Gadolinium(III) complex formation with a β-cyclodextrin ligand: an XAS study of a potential MRI contrast agent

In the search for improved and safer gadolinium-based magnetic resonance imaging (MRI) contrast agents, macrocyclic cyclodextrins (CDs) attract great interest. Our group previously synthesized a cyclodextrin-based ligand with 1,2,3-triazolmethyl residues conjugated to β-CD, called β-CD(A), which efficiently chelates Gd(III) ions. To probe the local structure around the Gd(III) ion in the 1:1 Gd(III): β-CD(A) complex in aqueous solution (pH 5.5), we used extended X-ray absorption fine structure (EXAFS) spectroscopy. Least-squares curve fitting of the Gd L₃-edge EXAFS spectrum revealed 5 Gd–O (4 COO⁻ and 1 H₂O) and 4 Gd–N (from two imino and two 1,2,3-triazole groups) bonds around the Gd(III) ion with average distances 2.36 and 2.56 ± 0.02 Å, respectively. A similar EXAFS spectrum was obtained from an aqueous solution of the clinically used MRI contrast agent Na[Gd(DOTA)(H₂O)], also 9-coordinated in its first shell. Careful analysis revealed that the mean Gd–N distance is shorter in the Gd(III): β-CD(A) (1:1) complex, indicating stronger Gd–N bonding and stronger Gd(III) complex formation than with the DOTA⁴⁻ ligand.
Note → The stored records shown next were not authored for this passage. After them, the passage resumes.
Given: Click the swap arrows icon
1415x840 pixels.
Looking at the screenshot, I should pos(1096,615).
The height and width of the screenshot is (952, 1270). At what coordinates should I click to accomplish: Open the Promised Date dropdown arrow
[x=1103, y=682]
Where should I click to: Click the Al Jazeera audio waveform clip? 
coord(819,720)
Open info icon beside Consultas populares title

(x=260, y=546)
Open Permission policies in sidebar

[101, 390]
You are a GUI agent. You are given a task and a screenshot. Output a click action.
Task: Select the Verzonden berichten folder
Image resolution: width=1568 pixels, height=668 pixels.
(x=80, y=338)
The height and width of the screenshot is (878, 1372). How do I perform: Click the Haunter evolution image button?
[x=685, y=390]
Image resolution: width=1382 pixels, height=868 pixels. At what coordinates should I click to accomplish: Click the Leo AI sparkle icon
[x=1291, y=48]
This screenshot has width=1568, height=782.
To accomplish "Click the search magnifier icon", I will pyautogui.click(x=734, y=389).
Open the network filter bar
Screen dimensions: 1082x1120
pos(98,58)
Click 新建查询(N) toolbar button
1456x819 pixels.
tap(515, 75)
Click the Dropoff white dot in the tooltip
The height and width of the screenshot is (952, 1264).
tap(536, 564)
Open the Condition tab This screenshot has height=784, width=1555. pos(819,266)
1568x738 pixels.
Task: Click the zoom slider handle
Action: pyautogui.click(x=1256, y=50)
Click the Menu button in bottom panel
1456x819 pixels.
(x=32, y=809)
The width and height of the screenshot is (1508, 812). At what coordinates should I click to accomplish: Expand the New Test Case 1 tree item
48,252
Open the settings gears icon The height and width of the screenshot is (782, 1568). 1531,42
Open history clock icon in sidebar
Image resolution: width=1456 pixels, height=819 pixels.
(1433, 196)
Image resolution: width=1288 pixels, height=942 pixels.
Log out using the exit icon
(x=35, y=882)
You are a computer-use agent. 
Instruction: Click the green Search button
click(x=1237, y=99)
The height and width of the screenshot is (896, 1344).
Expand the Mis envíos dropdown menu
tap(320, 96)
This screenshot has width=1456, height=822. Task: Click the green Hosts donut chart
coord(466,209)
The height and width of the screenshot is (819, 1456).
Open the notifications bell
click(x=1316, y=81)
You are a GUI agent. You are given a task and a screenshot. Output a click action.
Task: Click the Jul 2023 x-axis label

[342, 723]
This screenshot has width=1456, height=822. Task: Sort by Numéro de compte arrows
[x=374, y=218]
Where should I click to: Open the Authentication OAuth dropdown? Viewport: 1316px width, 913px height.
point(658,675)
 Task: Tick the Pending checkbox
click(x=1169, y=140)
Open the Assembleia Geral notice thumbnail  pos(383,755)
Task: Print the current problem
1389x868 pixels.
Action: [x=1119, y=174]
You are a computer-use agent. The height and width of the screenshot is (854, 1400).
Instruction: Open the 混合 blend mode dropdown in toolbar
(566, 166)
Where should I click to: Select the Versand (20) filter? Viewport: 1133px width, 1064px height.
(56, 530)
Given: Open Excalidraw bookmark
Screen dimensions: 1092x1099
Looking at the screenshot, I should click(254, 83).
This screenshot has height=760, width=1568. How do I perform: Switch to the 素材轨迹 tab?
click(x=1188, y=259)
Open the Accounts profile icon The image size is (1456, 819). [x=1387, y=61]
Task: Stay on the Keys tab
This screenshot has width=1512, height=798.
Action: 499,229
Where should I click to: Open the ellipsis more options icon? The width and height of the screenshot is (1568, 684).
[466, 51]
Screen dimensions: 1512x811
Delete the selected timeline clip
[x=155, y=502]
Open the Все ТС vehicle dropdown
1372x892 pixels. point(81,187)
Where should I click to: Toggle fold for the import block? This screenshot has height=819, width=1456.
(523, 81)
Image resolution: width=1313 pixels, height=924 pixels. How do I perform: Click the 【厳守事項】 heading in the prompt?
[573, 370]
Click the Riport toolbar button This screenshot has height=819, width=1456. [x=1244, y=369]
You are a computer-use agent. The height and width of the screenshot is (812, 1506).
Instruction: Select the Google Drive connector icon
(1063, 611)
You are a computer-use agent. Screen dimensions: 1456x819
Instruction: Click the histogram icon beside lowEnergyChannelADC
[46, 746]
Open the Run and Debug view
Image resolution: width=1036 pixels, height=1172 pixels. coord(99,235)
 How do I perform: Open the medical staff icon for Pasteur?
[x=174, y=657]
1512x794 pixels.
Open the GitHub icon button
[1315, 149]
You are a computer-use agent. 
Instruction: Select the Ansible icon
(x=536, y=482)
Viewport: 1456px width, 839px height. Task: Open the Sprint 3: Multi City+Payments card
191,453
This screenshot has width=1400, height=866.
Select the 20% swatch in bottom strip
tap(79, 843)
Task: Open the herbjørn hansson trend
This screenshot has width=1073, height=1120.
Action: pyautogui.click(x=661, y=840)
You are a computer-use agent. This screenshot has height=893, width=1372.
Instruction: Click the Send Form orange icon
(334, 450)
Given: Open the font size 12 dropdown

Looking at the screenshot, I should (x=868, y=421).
This is consistent with the lower free Gd³⁺ concentration found previously for the Gd(III): β-CD(A) (1:1) complex than for the [Gd(DOTA)(H₂O)]⁻ complex, and shows its potential as an MRI probe.

Graphical abstract

EXAFS spectroscopy revealed a similar Gd(III) 9-coordination although slightly stronger for a modified β-cyclodextrin: Gd(III) 1:1 complex, [Gd(LH₄)]⁷⁻, in aqueous solution than for the clinically used MRI contrast agent Na[Gd(DOTA)(H₂O)].